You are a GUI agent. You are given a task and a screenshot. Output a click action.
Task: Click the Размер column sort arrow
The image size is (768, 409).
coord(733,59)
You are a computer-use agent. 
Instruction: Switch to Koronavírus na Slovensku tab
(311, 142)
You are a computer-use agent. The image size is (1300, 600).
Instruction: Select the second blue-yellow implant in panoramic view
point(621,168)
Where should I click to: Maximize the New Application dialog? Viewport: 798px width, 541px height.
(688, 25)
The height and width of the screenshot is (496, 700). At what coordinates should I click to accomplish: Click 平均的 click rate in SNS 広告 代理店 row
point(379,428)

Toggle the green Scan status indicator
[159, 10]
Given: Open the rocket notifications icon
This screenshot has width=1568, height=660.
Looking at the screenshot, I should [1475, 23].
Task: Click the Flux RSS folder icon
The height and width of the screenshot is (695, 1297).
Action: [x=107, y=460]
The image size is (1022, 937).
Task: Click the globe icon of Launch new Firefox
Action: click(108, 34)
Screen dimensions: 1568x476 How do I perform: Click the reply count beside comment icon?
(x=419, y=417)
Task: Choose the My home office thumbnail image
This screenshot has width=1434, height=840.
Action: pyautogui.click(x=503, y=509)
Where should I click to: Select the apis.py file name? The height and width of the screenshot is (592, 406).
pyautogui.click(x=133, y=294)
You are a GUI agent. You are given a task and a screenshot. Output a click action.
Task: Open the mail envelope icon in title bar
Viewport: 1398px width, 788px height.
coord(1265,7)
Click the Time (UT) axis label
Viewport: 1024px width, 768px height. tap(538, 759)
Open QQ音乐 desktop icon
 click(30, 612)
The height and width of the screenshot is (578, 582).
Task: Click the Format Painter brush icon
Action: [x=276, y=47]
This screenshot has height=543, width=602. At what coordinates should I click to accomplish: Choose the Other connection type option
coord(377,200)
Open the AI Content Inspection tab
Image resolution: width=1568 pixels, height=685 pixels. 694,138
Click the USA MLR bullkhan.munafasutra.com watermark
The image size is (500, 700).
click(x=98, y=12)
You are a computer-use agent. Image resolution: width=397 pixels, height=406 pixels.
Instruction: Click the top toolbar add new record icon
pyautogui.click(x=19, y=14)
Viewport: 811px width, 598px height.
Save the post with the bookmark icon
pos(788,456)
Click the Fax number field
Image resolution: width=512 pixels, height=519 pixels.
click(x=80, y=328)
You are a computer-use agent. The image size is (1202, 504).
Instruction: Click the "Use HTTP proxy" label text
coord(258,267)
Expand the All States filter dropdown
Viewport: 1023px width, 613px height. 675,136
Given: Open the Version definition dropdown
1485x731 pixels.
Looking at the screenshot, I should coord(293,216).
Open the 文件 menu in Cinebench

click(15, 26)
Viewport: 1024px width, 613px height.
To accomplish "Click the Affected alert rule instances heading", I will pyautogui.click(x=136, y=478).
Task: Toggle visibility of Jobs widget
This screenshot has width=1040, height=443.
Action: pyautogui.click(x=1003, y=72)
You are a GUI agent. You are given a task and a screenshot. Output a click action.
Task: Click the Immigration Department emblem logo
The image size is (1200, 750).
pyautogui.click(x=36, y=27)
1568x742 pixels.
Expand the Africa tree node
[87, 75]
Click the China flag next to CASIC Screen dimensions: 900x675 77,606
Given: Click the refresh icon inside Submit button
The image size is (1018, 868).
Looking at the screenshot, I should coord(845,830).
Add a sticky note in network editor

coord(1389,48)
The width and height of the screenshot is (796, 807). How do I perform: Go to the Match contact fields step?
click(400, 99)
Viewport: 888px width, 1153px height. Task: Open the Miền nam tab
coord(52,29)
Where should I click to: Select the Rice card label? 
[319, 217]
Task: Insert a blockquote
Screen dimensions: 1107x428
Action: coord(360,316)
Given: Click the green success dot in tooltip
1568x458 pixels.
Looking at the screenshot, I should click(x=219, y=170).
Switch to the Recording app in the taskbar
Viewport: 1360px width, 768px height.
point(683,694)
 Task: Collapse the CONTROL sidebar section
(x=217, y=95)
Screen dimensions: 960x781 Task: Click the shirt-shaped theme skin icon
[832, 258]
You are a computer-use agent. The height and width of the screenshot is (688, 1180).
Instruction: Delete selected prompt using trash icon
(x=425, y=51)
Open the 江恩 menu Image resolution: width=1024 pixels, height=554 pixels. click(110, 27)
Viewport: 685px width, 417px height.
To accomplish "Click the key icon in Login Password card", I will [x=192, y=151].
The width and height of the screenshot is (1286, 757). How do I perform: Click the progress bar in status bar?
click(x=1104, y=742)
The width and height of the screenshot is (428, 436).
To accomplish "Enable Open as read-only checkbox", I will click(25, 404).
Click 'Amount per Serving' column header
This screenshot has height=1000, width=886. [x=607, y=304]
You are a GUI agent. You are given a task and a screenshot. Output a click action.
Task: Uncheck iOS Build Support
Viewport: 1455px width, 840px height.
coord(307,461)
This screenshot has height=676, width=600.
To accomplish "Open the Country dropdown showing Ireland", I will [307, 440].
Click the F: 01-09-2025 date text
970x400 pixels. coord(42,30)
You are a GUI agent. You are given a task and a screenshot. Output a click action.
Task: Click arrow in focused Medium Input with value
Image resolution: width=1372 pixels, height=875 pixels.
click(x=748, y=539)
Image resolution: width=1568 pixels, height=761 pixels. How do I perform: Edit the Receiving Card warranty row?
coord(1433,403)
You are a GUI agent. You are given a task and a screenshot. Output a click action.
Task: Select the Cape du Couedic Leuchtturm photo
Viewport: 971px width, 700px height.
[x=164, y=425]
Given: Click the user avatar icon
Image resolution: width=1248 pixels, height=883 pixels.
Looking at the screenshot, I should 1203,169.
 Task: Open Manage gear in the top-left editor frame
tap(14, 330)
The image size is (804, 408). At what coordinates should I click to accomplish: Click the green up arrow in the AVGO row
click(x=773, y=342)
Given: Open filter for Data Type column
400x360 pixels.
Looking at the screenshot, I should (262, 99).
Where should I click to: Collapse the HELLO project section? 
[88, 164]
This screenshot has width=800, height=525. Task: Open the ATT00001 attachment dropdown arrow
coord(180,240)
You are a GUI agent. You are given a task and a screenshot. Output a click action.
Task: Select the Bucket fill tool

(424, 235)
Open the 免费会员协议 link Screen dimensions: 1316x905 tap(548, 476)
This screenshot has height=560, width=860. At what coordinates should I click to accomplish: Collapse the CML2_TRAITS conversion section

EXERCISE DETAILS: Reproduce the listing above exactly, in its entirety.

OUTPUT FOR THIS TASK:
You are a GUI agent. You are given a task and a screenshot. Output a click action.
Task: Click the Размер column sort arrow
The image size is (768, 409).
coord(733,59)
You are a computer-use agent. 
Instruction: Switch to Koronavírus na Slovensku tab
(311, 142)
You are a computer-use agent. The image size is (1300, 600).
Instruction: Select the second blue-yellow implant in panoramic view
point(621,168)
Where should I click to: Maximize the New Application dialog? Viewport: 798px width, 541px height.
(688, 25)
The height and width of the screenshot is (496, 700). At what coordinates should I click to accomplish: Click 平均的 click rate in SNS 広告 代理店 row
point(379,428)

Toggle the green Scan status indicator
[159, 10]
Given: Open the rocket notifications icon
This screenshot has width=1568, height=660.
Looking at the screenshot, I should [1475, 23].
Task: Click the Flux RSS folder icon
The height and width of the screenshot is (695, 1297).
Action: [x=107, y=460]
The image size is (1022, 937).
Task: Click the globe icon of Launch new Firefox
Action: click(108, 34)
Screen dimensions: 1568x476 How do I perform: Click the reply count beside comment icon?
(x=419, y=417)
Task: Choose the My home office thumbnail image
This screenshot has width=1434, height=840.
Action: pyautogui.click(x=503, y=509)
Where should I click to: Select the apis.py file name? The height and width of the screenshot is (592, 406).
pyautogui.click(x=133, y=294)
You are a GUI agent. You are given a task and a screenshot. Output a click action.
Task: Open the mail envelope icon in title bar
Viewport: 1398px width, 788px height.
coord(1265,7)
Click the Time (UT) axis label
Viewport: 1024px width, 768px height. tap(538, 759)
Open QQ音乐 desktop icon
 click(30, 612)
The height and width of the screenshot is (578, 582).
Task: Click the Format Painter brush icon
Action: [x=276, y=47]
This screenshot has height=543, width=602. At what coordinates should I click to accomplish: Choose the Other connection type option
coord(377,200)
Open the AI Content Inspection tab
Image resolution: width=1568 pixels, height=685 pixels. 694,138
Click the USA MLR bullkhan.munafasutra.com watermark
The image size is (500, 700).
click(x=98, y=12)
You are a computer-use agent. Image resolution: width=397 pixels, height=406 pixels.
Instruction: Click the top toolbar add new record icon
pyautogui.click(x=19, y=14)
Viewport: 811px width, 598px height.
Save the post with the bookmark icon
pos(788,456)
Click the Fax number field
Image resolution: width=512 pixels, height=519 pixels.
click(x=80, y=328)
You are a computer-use agent. The image size is (1202, 504).
Instruction: Click the "Use HTTP proxy" label text
coord(258,267)
Expand the All States filter dropdown
Viewport: 1023px width, 613px height. 675,136
Given: Open the Version definition dropdown
1485x731 pixels.
Looking at the screenshot, I should coord(293,216).
Open the 文件 menu in Cinebench

click(15, 26)
Viewport: 1024px width, 613px height.
To accomplish "Click the Affected alert rule instances heading", I will pyautogui.click(x=136, y=478).
Task: Toggle visibility of Jobs widget
This screenshot has width=1040, height=443.
Action: pyautogui.click(x=1003, y=72)
You are a GUI agent. You are given a task and a screenshot. Output a click action.
Task: Click the Immigration Department emblem logo
The image size is (1200, 750).
pyautogui.click(x=36, y=27)
1568x742 pixels.
Expand the Africa tree node
[87, 75]
Click the China flag next to CASIC Screen dimensions: 900x675 77,606
Given: Click the refresh icon inside Submit button
The image size is (1018, 868).
Looking at the screenshot, I should coord(845,830).
Add a sticky note in network editor

coord(1389,48)
The width and height of the screenshot is (796, 807). How do I perform: Go to the Match contact fields step?
click(400, 99)
Viewport: 888px width, 1153px height. Task: Open the Miền nam tab
coord(52,29)
Where should I click to: Select the Rice card label? 
[319, 217]
Task: Insert a blockquote
Screen dimensions: 1107x428
Action: coord(360,316)
Given: Click the green success dot in tooltip
1568x458 pixels.
Looking at the screenshot, I should click(x=219, y=170).
Switch to the Recording app in the taskbar
Viewport: 1360px width, 768px height.
point(683,694)
 Task: Collapse the CONTROL sidebar section
(x=217, y=95)
Screen dimensions: 960x781 Task: Click the shirt-shaped theme skin icon
[832, 258]
You are a computer-use agent. The height and width of the screenshot is (688, 1180).
Instruction: Delete selected prompt using trash icon
(x=425, y=51)
Open the 江恩 menu Image resolution: width=1024 pixels, height=554 pixels. click(110, 27)
Viewport: 685px width, 417px height.
To accomplish "Click the key icon in Login Password card", I will [x=192, y=151].
The width and height of the screenshot is (1286, 757). How do I perform: Click the progress bar in status bar?
click(x=1104, y=742)
The width and height of the screenshot is (428, 436).
To accomplish "Enable Open as read-only checkbox", I will click(25, 404).
Click 'Amount per Serving' column header
This screenshot has height=1000, width=886. [x=607, y=304]
You are a GUI agent. You are given a task and a screenshot. Output a click action.
Task: Uncheck iOS Build Support
Viewport: 1455px width, 840px height.
coord(307,461)
This screenshot has height=676, width=600.
To accomplish "Open the Country dropdown showing Ireland", I will [307, 440].
Click the F: 01-09-2025 date text
970x400 pixels. coord(42,30)
You are a GUI agent. You are given a task and a screenshot. Output a click action.
Task: Click arrow in focused Medium Input with value
Image resolution: width=1372 pixels, height=875 pixels.
click(x=748, y=539)
Image resolution: width=1568 pixels, height=761 pixels. How do I perform: Edit the Receiving Card warranty row?
coord(1433,403)
You are a GUI agent. You are given a task and a screenshot. Output a click action.
Task: Select the Cape du Couedic Leuchtturm photo
Viewport: 971px width, 700px height.
[x=164, y=425]
Given: Click the user avatar icon
Image resolution: width=1248 pixels, height=883 pixels.
Looking at the screenshot, I should 1203,169.
 Task: Open Manage gear in the top-left editor frame
tap(14, 330)
The image size is (804, 408). At what coordinates should I click to accomplish: Click the green up arrow in the AVGO row
click(x=773, y=342)
Given: Open filter for Data Type column
400x360 pixels.
Looking at the screenshot, I should (262, 99).
Where should I click to: Collapse the HELLO project section? 
[88, 164]
This screenshot has width=800, height=525. Task: Open the ATT00001 attachment dropdown arrow
coord(180,240)
You are a GUI agent. You are given a task and a screenshot. Output a click action.
Task: Select the Bucket fill tool

(424, 235)
Open the 免费会员协议 link Screen dimensions: 1316x905 tap(548, 476)
This screenshot has height=560, width=860. At what coordinates should I click to accomplish: Collapse the CML2_TRAITS conversion section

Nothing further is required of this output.